As many iDevice users and touch gamers know, a DOS emulator was released for the iDevices about a month ago and pulled by Apple the very next day. The emulator works a bit more natural and works better on the iPad than the iPhone due to it’s larger screen and two orientation viewing angles it offers. It even has a layout depicting mouse buttons and a computer keyboard that can be switched off to fullscreen with icons of touch keypads. Evidence of this can be seen by googling iDOS as mostly just iPad articles pop up with a brief mention of the iPhone version that was also released.
In terms of apps and games that this emulator supports, the results are very mixed—this is mostly because of speed issues. The emulator also requires either basic knowledge of DOS command prompts or some experimentation and instructions in order to segregate files correctly and get games running. Despite this, the DOS is the home of many great games and classics that started some of today’s most popular game series. Elder Scrolls, Warcraft, Fallout, and it’s Wasteland prequel started on DOS. Many of the greats will not run fast enough on this emulator in it’s current state but other games will. It takes some fiddling with the configuration file at times as well to get some games up and running at the max potential.
Here is a list of games that I found quite playable and enjoyable that is worth trying out on iPads:
The original Warcraft is quite good here with speed being just fast enough to enjoy. Panzer General is another good little strategy gem that plays quite well and has a slow turn-based pace that runs quite well. Darklands is an amazing open world role playing game for its time that plays very well and I highly recommended. Survivor horror Alone in the Dark does slow down but is just playable enough to keep on the list. Zeliard is a very interesting 2d platformer with RPG elements that plays well. Jazz Jackrabbit series are some other great platformers I recommend. Pirates is also worth a try as it runs just smooth enough. And, Master of Magic is an interesting strategy game and works great as well.
These are just some examples of games I have got to play quite nicely and will continue to enjoy on this emulator but there are many more not mentioned worth trying. On the iPad it’s wise to set the cpu core config to normal and cycles around 3500 worked for me most of the time as the best default setting in the dospad.cfg configuration that can be saved and replaced via iTunes. Many of these games have their own niche of configuration to run well like. An example of this is Ultimate Underworlds and Ultimate 7 requiring an opposite setting in dospad.cfg — one needs xmx=true and ems=fale and the other the opposite — although both run too slow to be truly enjoyable they show a glimmer of hope to what kinds of western RPGs could be made. The other issue is that adding and replacing files can be confusing as dragging zipped files is the only thing you can do via iTunes and not actually entire game files with subfolders.

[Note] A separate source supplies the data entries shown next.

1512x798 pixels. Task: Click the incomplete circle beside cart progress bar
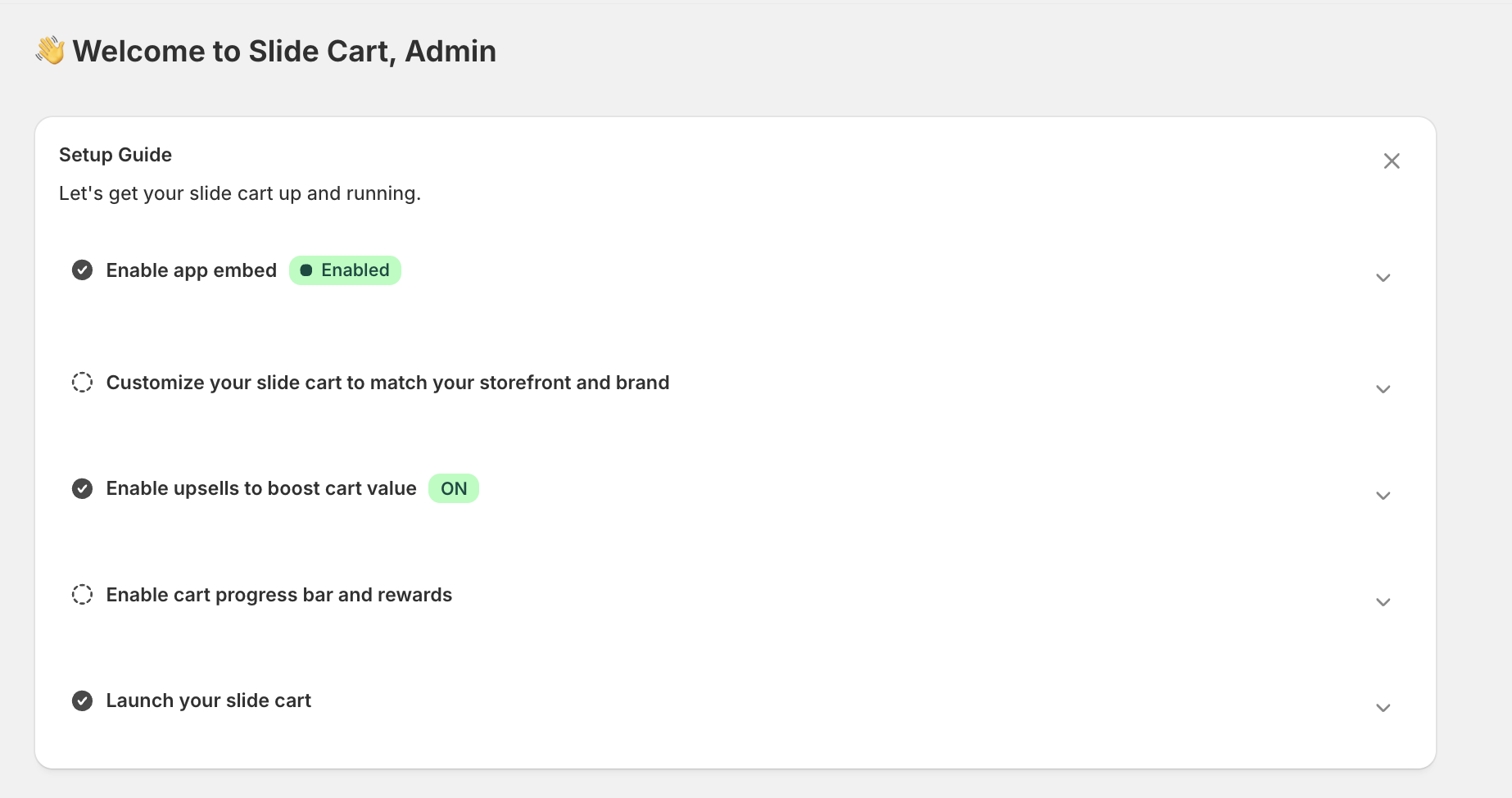tap(82, 595)
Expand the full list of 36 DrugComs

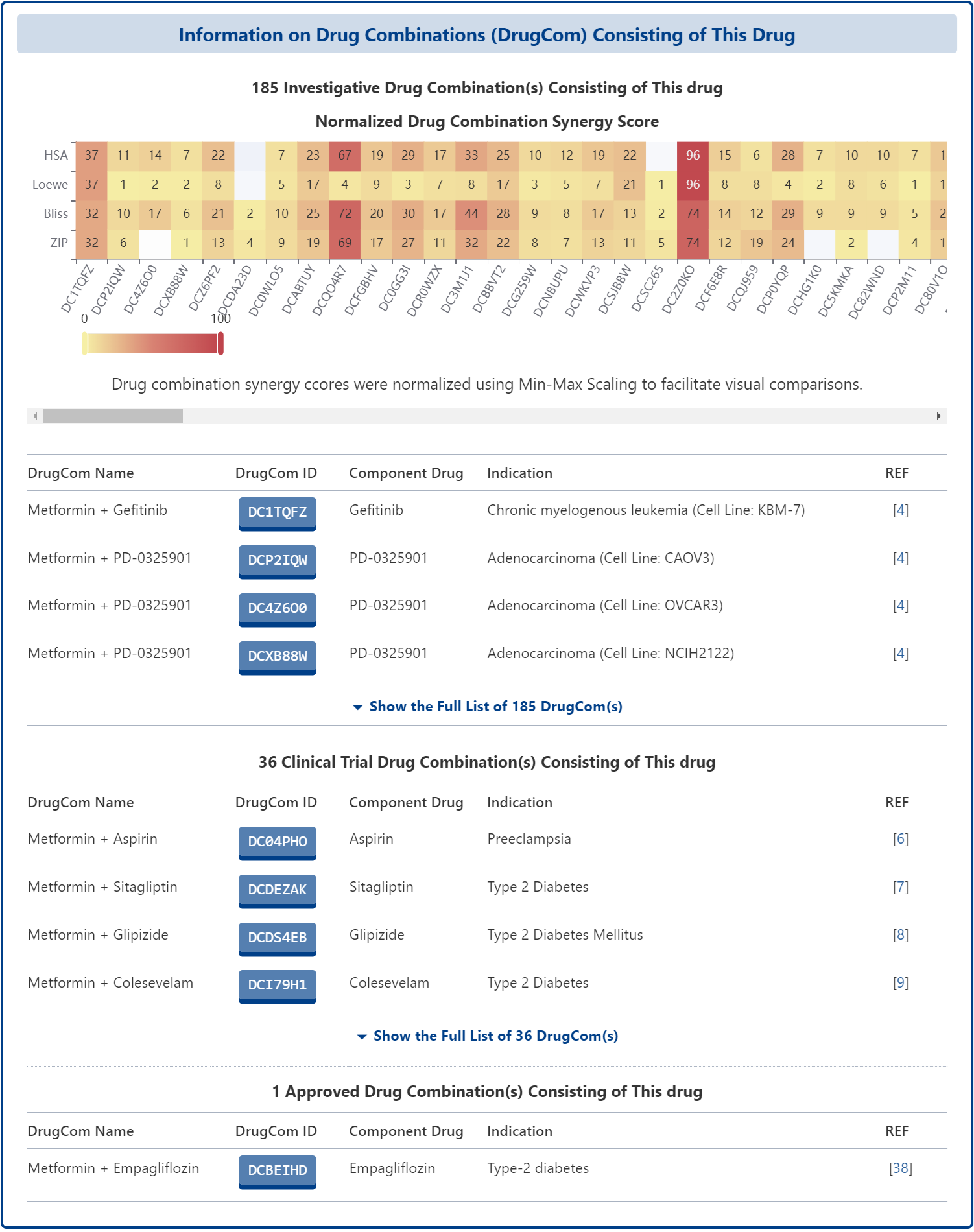click(495, 1036)
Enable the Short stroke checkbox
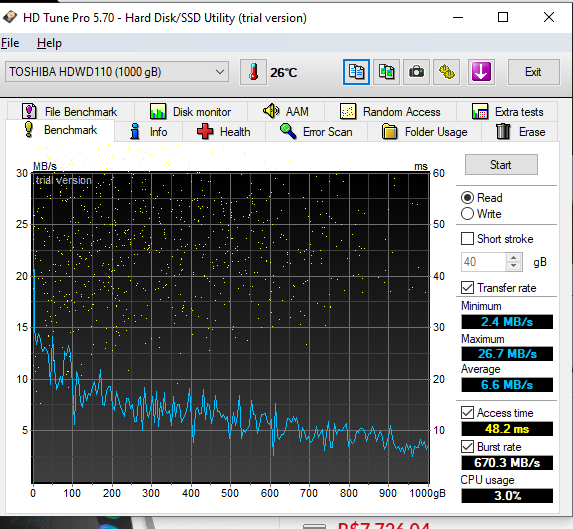This screenshot has height=529, width=573. pyautogui.click(x=467, y=239)
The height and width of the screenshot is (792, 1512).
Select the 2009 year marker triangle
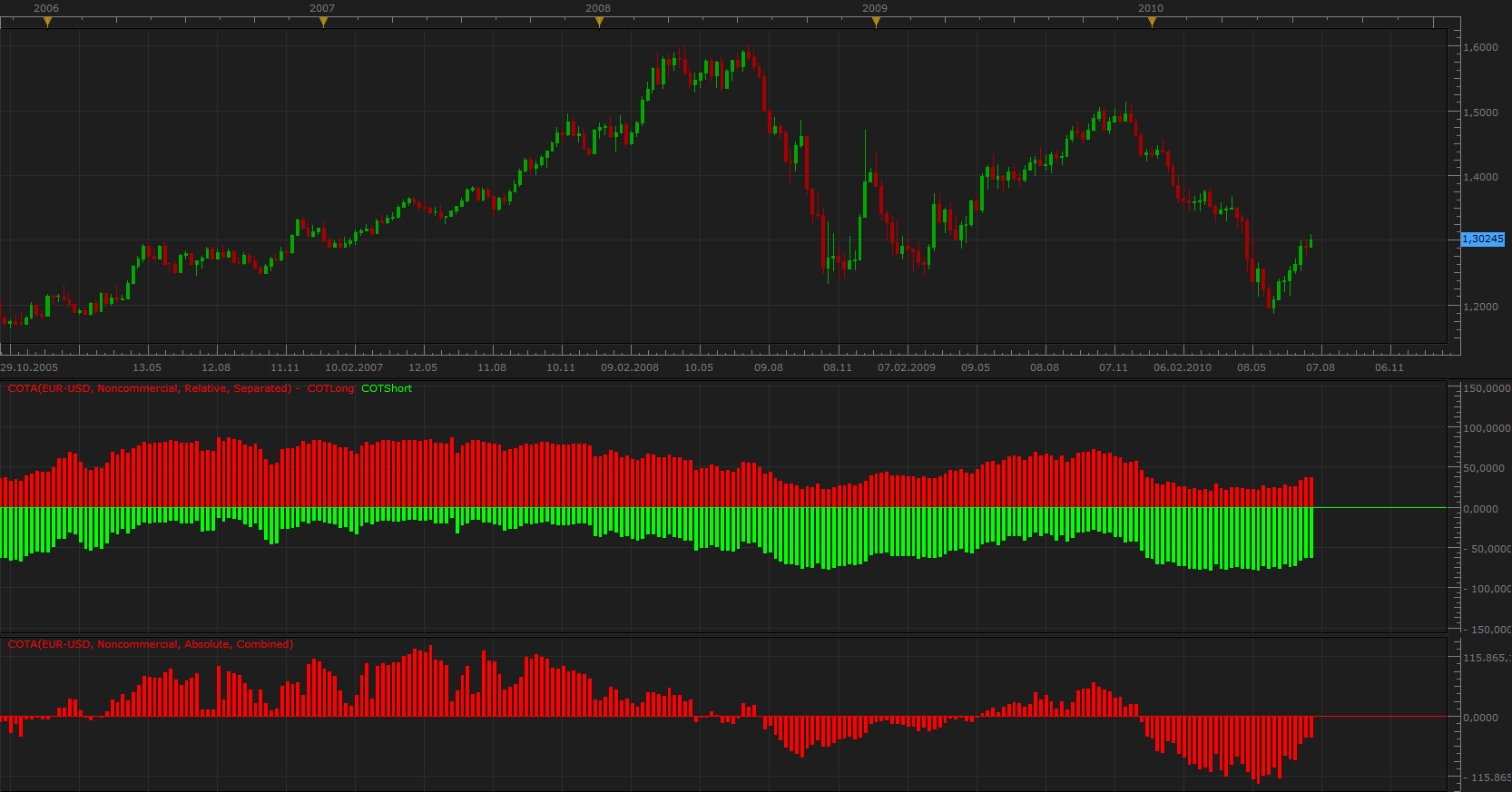point(876,22)
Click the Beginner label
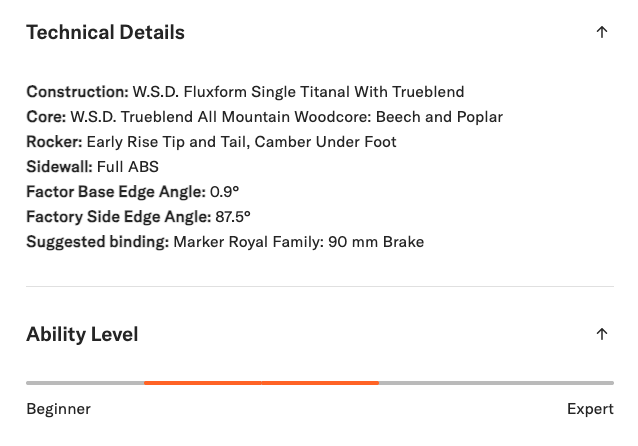The height and width of the screenshot is (446, 638). pyautogui.click(x=58, y=409)
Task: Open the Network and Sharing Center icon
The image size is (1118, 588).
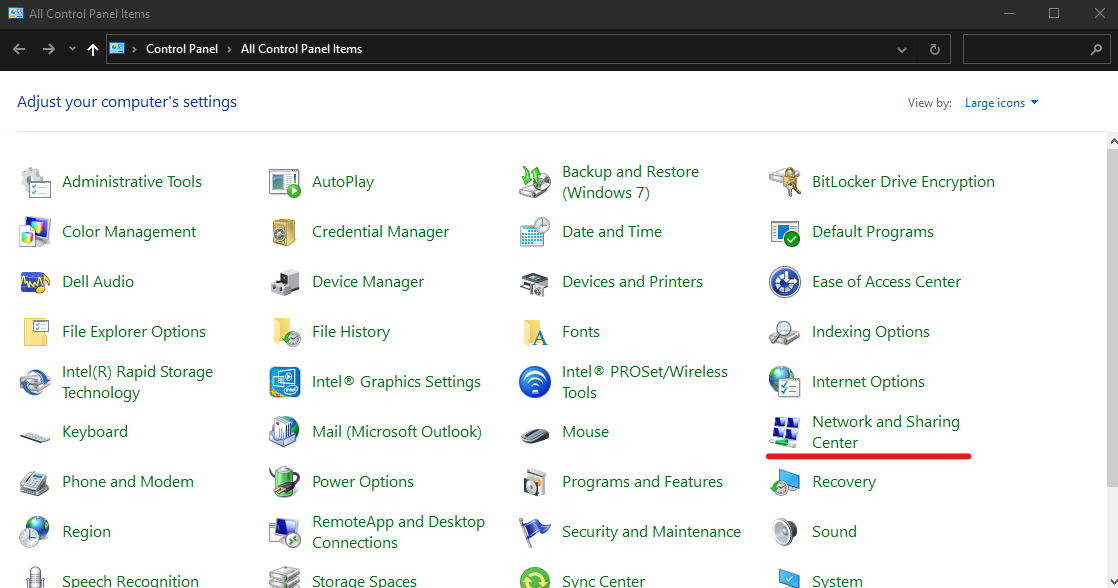Action: pyautogui.click(x=785, y=432)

One thing the emulator has shown me is what is possible in the iPad’s future. If games like Warcraft can be enjoyable and fun to play imagine what Blizzard could do with RTS games if they embrace the device like ported all three Warcrafts to the App Store. What’s interesting is many pc games could be done with a fake mouse icon and this has hampered some genres before. The emulator shows that a fake icon that you control via touch but not directly touching the icon itself but touching the screen near it thus not obstructing view, can work quite well. The iPad’s screen is big enough for this kind of control to work. Before fiddling around with this emulator I was only exposed to RTS games on the App Store that have direct finger control like touching units or drawing boxes around them for control. This brings a whole new idea and option that can be done for such genres like RTS games. What bugs me about the current way RTS games selection controls are is sometimes you end up selecting the wrong units or have a hard time making a box the perfect size with your fingers for the units you want to command.
Beside RTS games, the emulator shows how classical PC games like Pirates and Might of Magic could work great if embraced on the IPad by the big companies. I think the iPad can offer potential for many classical computer games to be revived and even complex or hardcore games can work. The battery life of the iPad and screen space allows this vs. the other iDevices although I believe there is room for all of them. Many of these games are known for landscapes with large view screens and different caves or dungeons to explore and find on a world map. I really like what I have seen from iDOS despite speed and configuration issues and hope Apple will find a way to embrace such emulation whether by buying the rights from Gates himself or only offering limited quantity of games like the current ZX and Commodore 64 emulators do. I have seen a recent resurgence of classical gaming on the App Store and in gaming in general with titles recently being released on the App Store like Warlords Classic that recently was released.
And either way, the iDOS Emulator has opened the gates to hopefully more classical gaming to come, along with showing the potential of PC gaming on the iPad. It showed that the iPad and iOS in general is made for more than just casual gaming, and hopefully developers will start to catch on. And hopefully, Apple will find it in their hearts to release emulators on the App Store.